(Stored records)
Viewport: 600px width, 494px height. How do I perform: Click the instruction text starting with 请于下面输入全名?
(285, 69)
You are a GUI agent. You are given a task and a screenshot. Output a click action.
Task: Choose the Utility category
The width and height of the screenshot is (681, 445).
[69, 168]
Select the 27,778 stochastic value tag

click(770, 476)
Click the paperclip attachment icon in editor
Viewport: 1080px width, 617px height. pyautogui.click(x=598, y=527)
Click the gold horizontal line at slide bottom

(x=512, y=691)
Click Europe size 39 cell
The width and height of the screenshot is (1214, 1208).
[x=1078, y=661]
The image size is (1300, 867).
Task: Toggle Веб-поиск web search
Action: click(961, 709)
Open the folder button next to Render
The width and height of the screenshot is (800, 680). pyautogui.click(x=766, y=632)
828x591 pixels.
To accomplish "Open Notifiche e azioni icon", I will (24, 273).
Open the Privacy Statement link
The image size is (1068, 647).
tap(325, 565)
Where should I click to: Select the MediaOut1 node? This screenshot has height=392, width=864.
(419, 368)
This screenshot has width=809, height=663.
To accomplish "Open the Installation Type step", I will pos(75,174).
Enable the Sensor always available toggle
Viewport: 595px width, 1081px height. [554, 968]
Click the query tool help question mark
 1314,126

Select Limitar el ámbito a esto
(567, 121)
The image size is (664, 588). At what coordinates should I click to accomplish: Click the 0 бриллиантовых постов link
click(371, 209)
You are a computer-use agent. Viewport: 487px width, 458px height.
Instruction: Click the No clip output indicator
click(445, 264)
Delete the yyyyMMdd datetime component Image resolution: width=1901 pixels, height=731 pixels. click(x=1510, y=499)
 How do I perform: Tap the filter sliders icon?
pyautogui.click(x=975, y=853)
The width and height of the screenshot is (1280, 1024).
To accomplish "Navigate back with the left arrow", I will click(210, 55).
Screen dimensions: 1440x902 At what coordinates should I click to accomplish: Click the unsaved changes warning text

Required work: Exactly as they stand above, retype all of the records.

Solved problem:
Viewport: 600px width, 494px height. How do I perform: Click the instruction text starting with 请于下面输入全名?
(285, 69)
You are a GUI agent. You are given a task and a screenshot. Output a click action.
Task: Choose the Utility category
The width and height of the screenshot is (681, 445).
[69, 168]
Select the 27,778 stochastic value tag

click(770, 476)
Click the paperclip attachment icon in editor
Viewport: 1080px width, 617px height. pyautogui.click(x=598, y=527)
Click the gold horizontal line at slide bottom

(x=512, y=691)
Click Europe size 39 cell
The width and height of the screenshot is (1214, 1208).
[x=1078, y=661]
The image size is (1300, 867).
Task: Toggle Веб-поиск web search
Action: click(961, 709)
Open the folder button next to Render
The width and height of the screenshot is (800, 680). pyautogui.click(x=766, y=632)
828x591 pixels.
To accomplish "Open Notifiche e azioni icon", I will (24, 273).
Open the Privacy Statement link
The image size is (1068, 647).
tap(325, 565)
Where should I click to: Select the MediaOut1 node? This screenshot has height=392, width=864.
(419, 368)
This screenshot has width=809, height=663.
To accomplish "Open the Installation Type step", I will pos(75,174).
Enable the Sensor always available toggle
Viewport: 595px width, 1081px height. [554, 968]
Click the query tool help question mark
 1314,126

Select Limitar el ámbito a esto
(567, 121)
The image size is (664, 588). At what coordinates should I click to accomplish: Click the 0 бриллиантовых постов link
click(371, 209)
You are a computer-use agent. Viewport: 487px width, 458px height.
Instruction: Click the No clip output indicator
click(445, 264)
Delete the yyyyMMdd datetime component Image resolution: width=1901 pixels, height=731 pixels. click(x=1510, y=499)
 How do I perform: Tap the filter sliders icon?
pyautogui.click(x=975, y=853)
The width and height of the screenshot is (1280, 1024).
To accomplish "Navigate back with the left arrow", I will click(210, 55).
Screen dimensions: 1440x902 At what coordinates should I click to accomplish: Click the unsaved changes warning text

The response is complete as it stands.